§ **PARTS OF THE EXERCISE**:
**a)** Using the text on the Yugoslav Presidency, list every year in which the nine-member Presidency was elected.
**b)** According to the text on the Yugoslav Presidency, why was the nine-member Presidency elected four times in total? Answer in one to three sentences.
**c)** Answer these questions from the text on the Yugoslav Presidency:
(i) How many members did the Presidency have up to 1974?
(ii) In what month and year did Josip Broz Tito die?
(iii) When was the ex officio membership of the League of Communists leader abolished?

§ **EXCERPT TO READ**:
::::

The Presidency of the Socialist Federal Republic of Yugoslavia (, Bosnian and , , ) was the collective head of state of the Socialist Federal Republic of Yugoslavia. It was established in 1971 according to amendments to the 1963 Constitution and reorganized by the 1974 Constitution. Up to 1974, the Presidency had 23 members – three from each republic, two from each autonomous province and President Josip Broz Tito. In 1974 the Presidency was reduced to 9 members – one from each republic and autonomous province and, until 1988, President of the League of Communists of Yugoslavia ex officio.

Constitutional powers

According to the 1974 Constitution, the Presidency had following powers:
 representing the federation both inside and outside the country
 commanding the Yugoslav People's Army, deciding on using the army both in war and in peace
 protecting equality of Yugoslav nationalities
 protecting the constitutional order
 proposing a candidate for the federal prime minister
 proposing candidates for federal constitutional judges
 appointing the ambassadors and generals and admirals
 appointing the National Defense Council and, if needed, also other agencies (one of such was Federal Council for Protection of the Constitutional Order)
 giving quarters and awarding state decorations

The Presidency had eight members elected by parliaments of each republic and autonomous province and proclaimed by the Federal Assembly of the SFRY, the ninth member was president of the Presidency of the League of Communists of Yugoslavia. This ex officio membership of the LCY leader was abolished by the constitutional changes in autumn 1988. The mandate of the Presidency lasted five years so the nine-member Presidency was elected in total four times – in 1974, 1979, 1984 and 1989.

Until 1980 most of powers of the Presidency (and control over the country in general) were in fact exercised by Josip Broz Tito, who was president of the republic for life. After his death in May 1980, his office stayed vacant and the Presidency began to function according to the constitution.

Sometimes, the Presidency held its sessions in an extended composition. Besides the members of the actual Presidency, in such sessions took part following officials: chairman of the Federal Assembly, chairman and vice-chairman of the Federal Executive Council (the government), federal secretaries (ministers) of defense, interior and foreign affairs, chairman of the Federal Conference of the Socialist Alliance of Working People of Yugoslavia and chairmen of the Presidencies of the Yugoslav republics and autonomous provinces. The extended Presidency wasn't grounded in the Constitution and couldn't itself adopt any decisions.

::::

§ **GIVEN ENTRIES**:
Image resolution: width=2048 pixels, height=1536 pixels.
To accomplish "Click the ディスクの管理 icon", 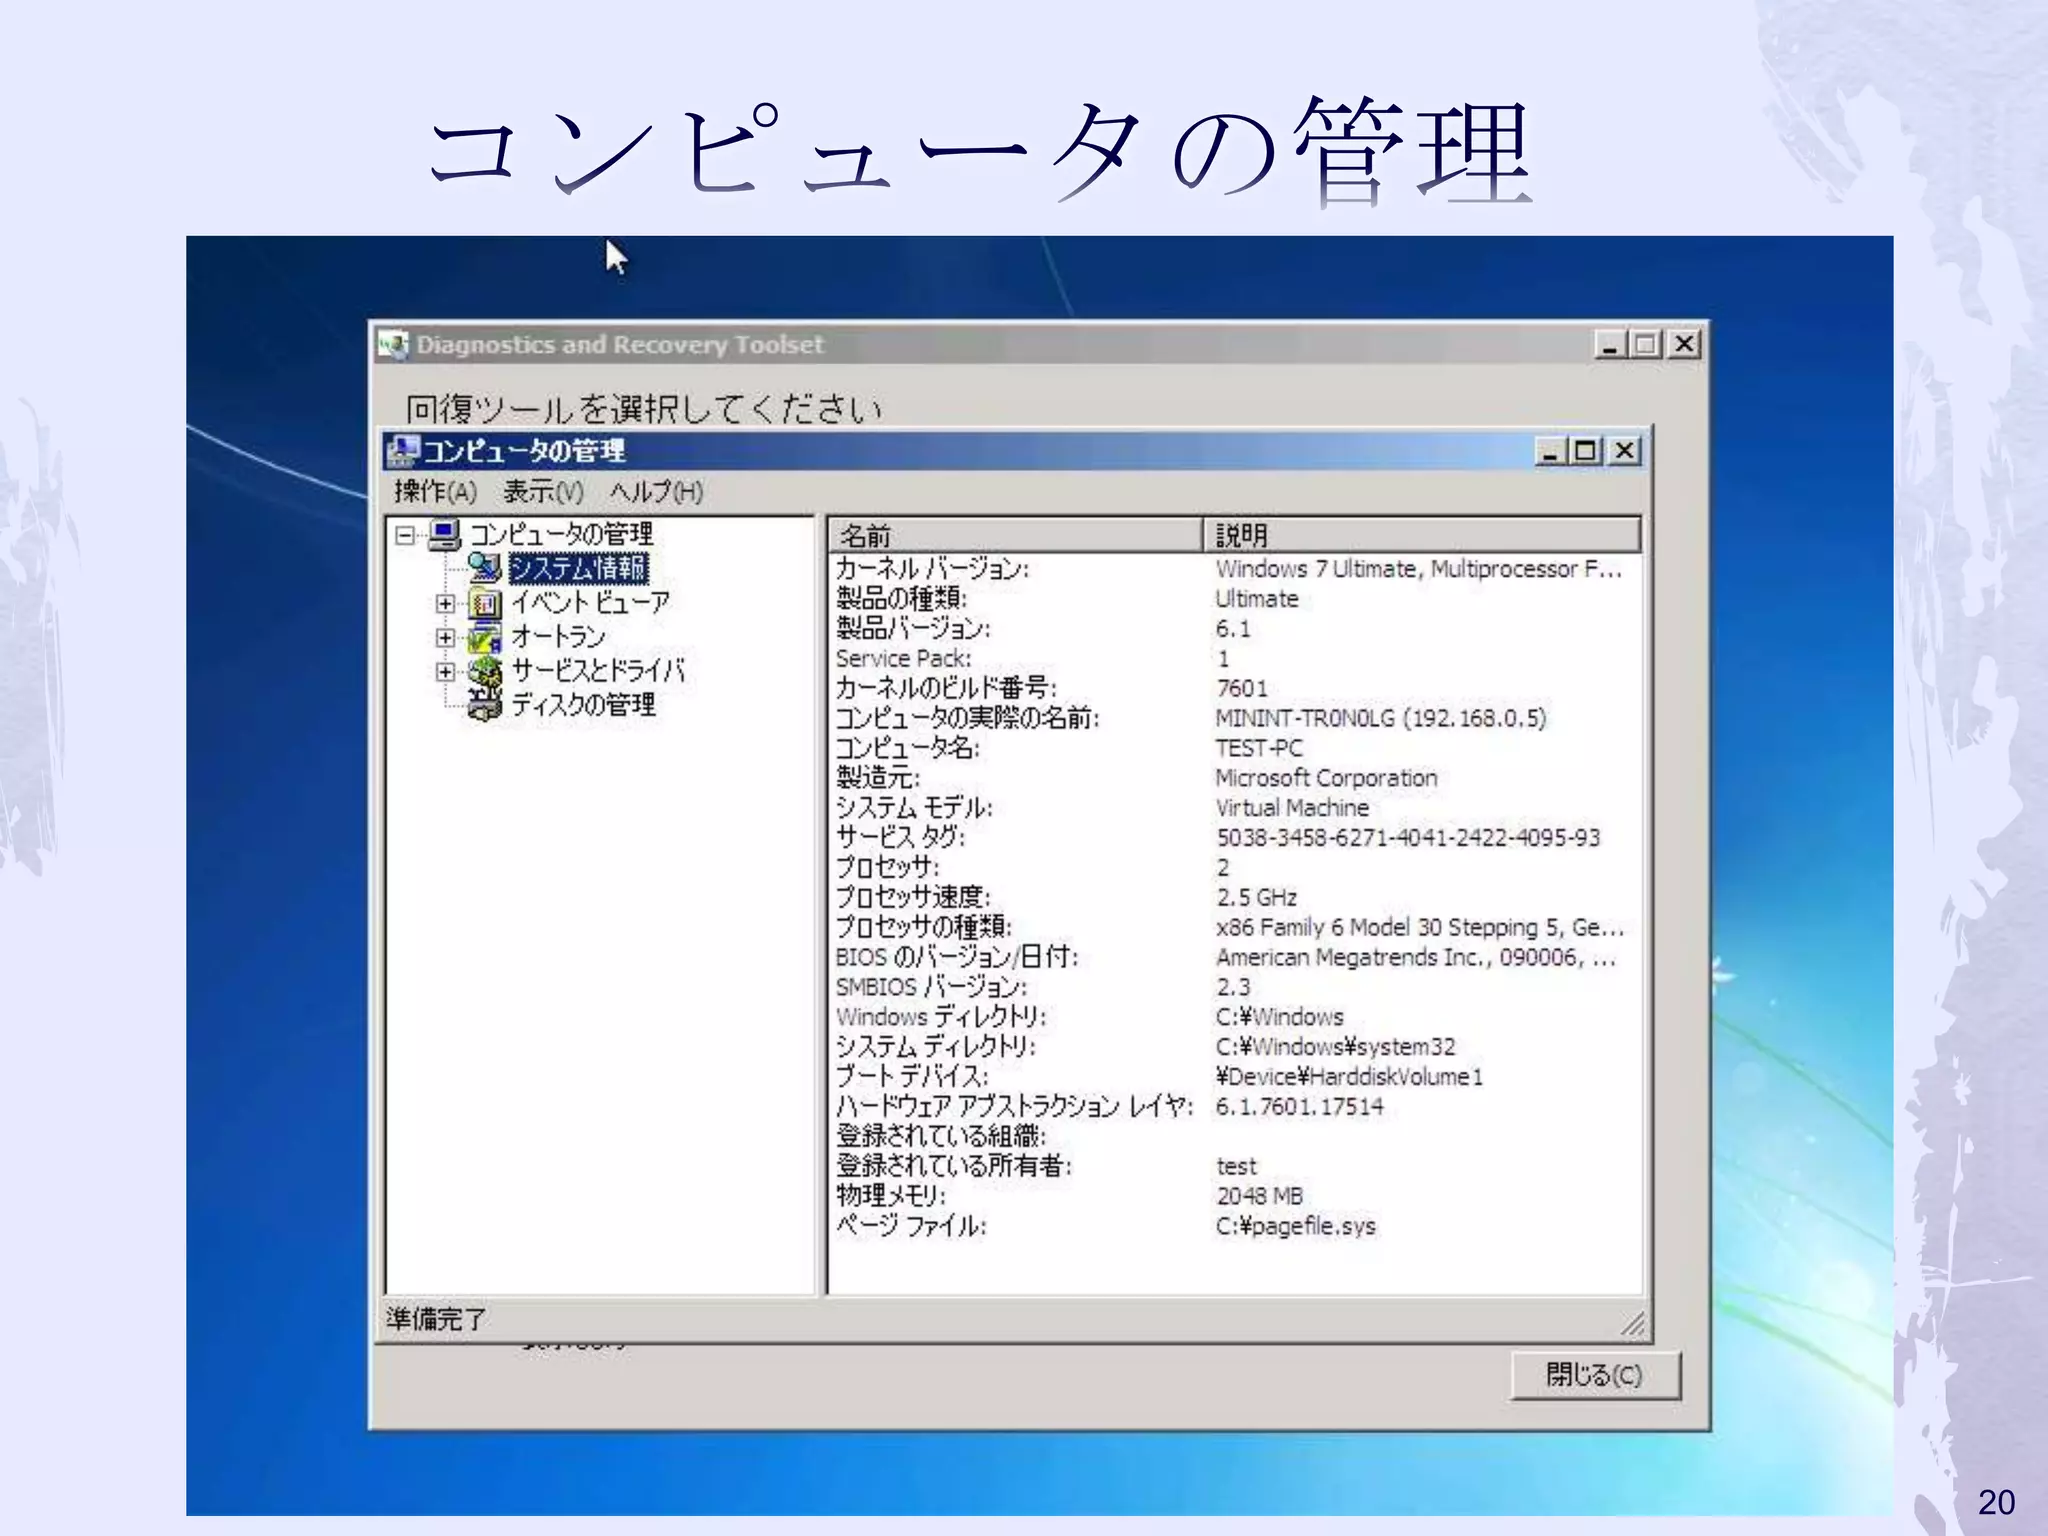I will (x=485, y=705).
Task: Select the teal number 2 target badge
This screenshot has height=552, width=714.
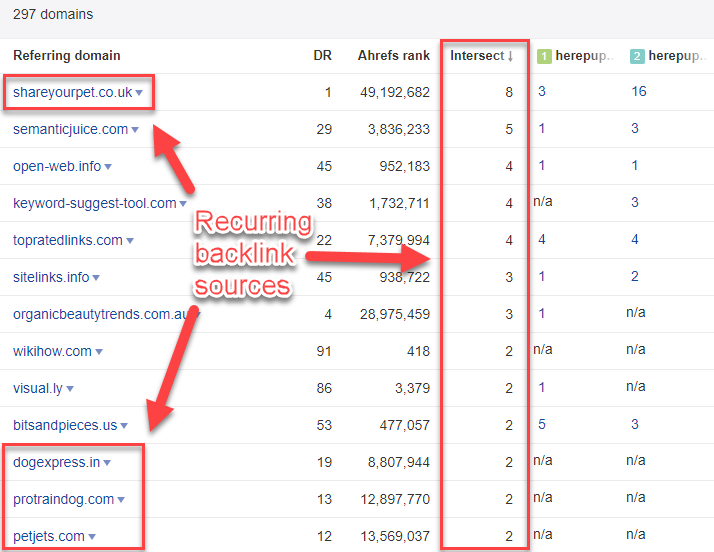Action: (637, 56)
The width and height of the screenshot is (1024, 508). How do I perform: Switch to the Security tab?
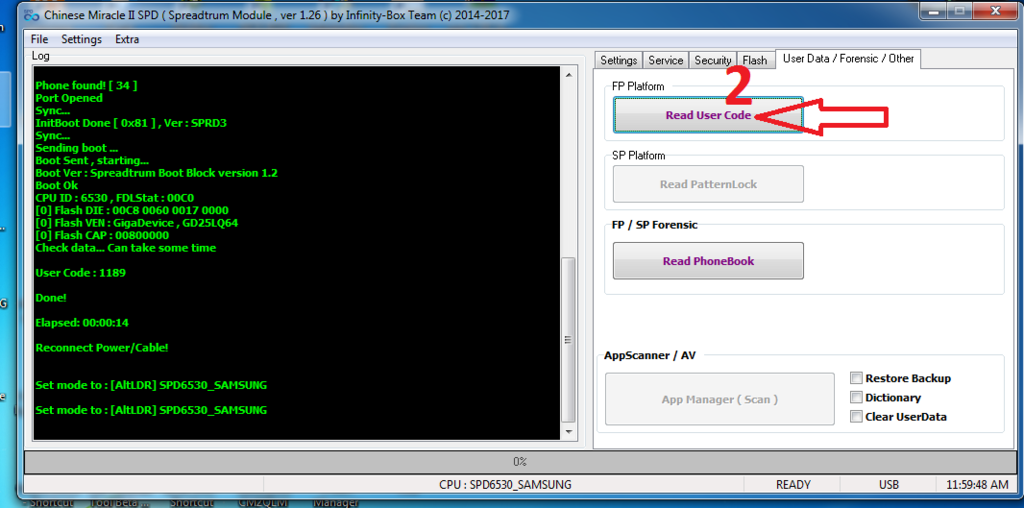[712, 60]
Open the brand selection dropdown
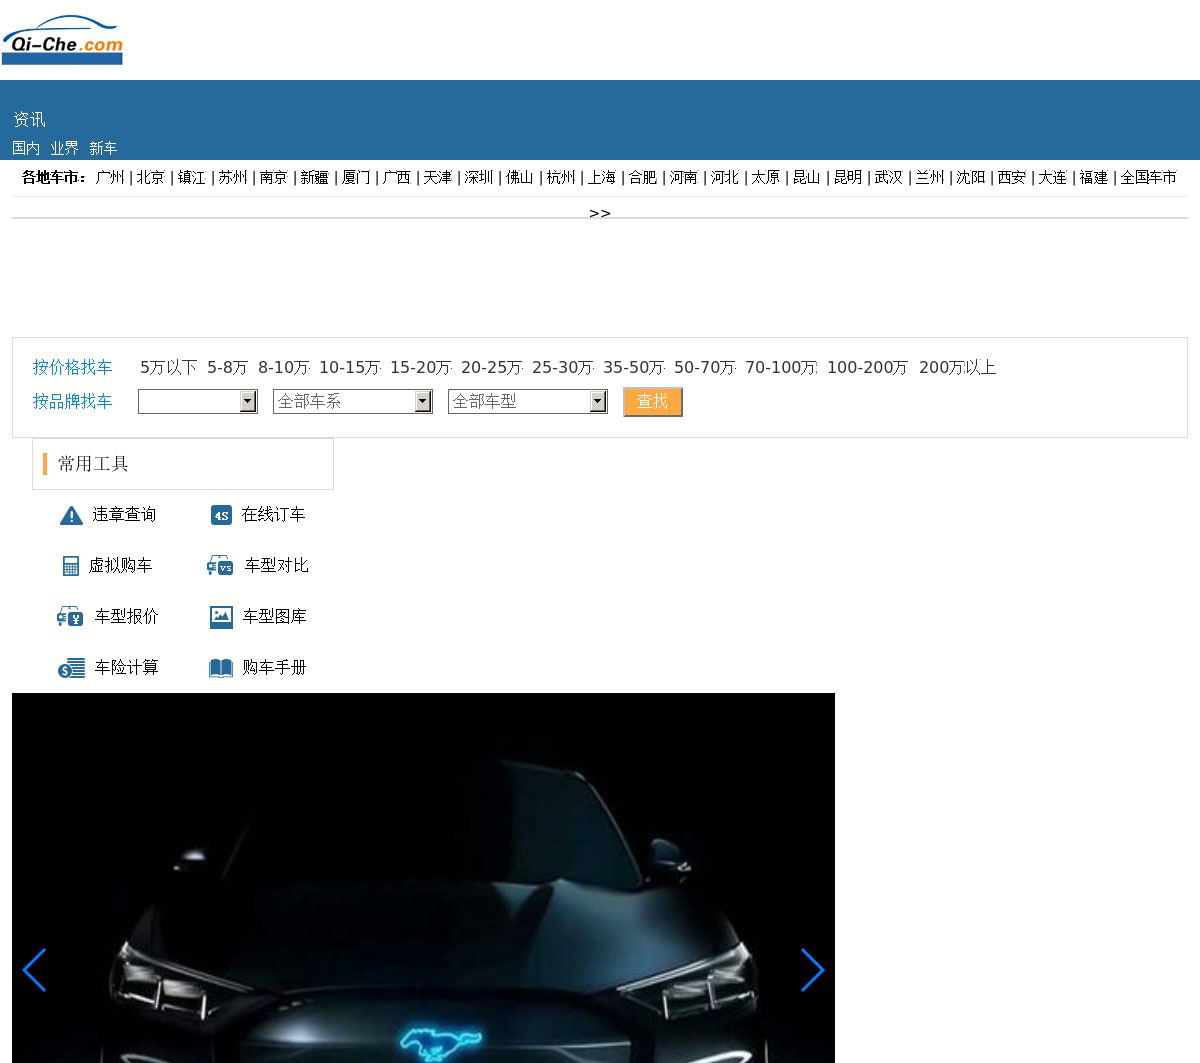The height and width of the screenshot is (1063, 1200). click(x=197, y=401)
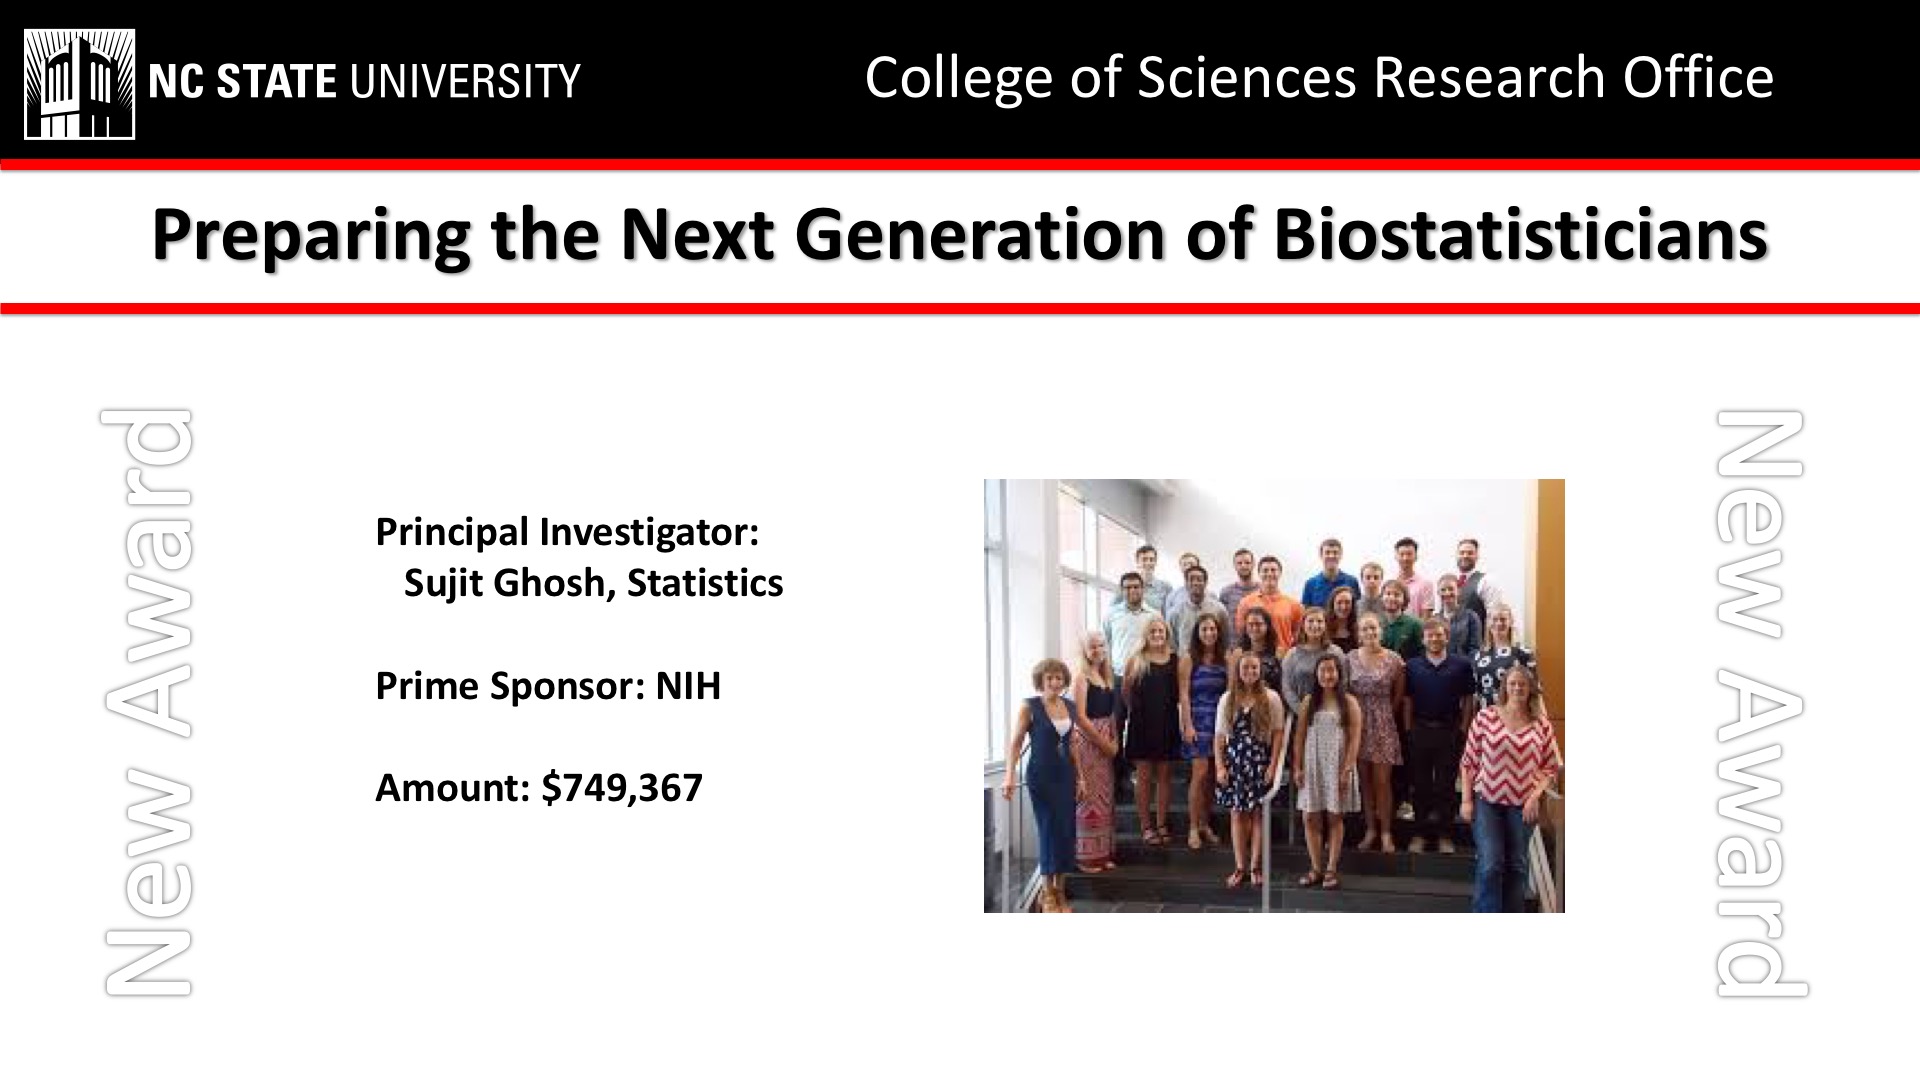Click the red stripe under the black header
1920x1080 pixels.
[x=960, y=164]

::::

§ **ANSWERS PER TASK**:
**a)** 1974, 1979, 1984, 1989

**b)** Each mandate of the Presidency lasted five years. As a result, the nine-member body was elected four times: in 1974, 1979, 1984 and 1989.

**c)**
(i) 23 members
(ii) May 1980
(iii) In autumn 1988, by constitutional changes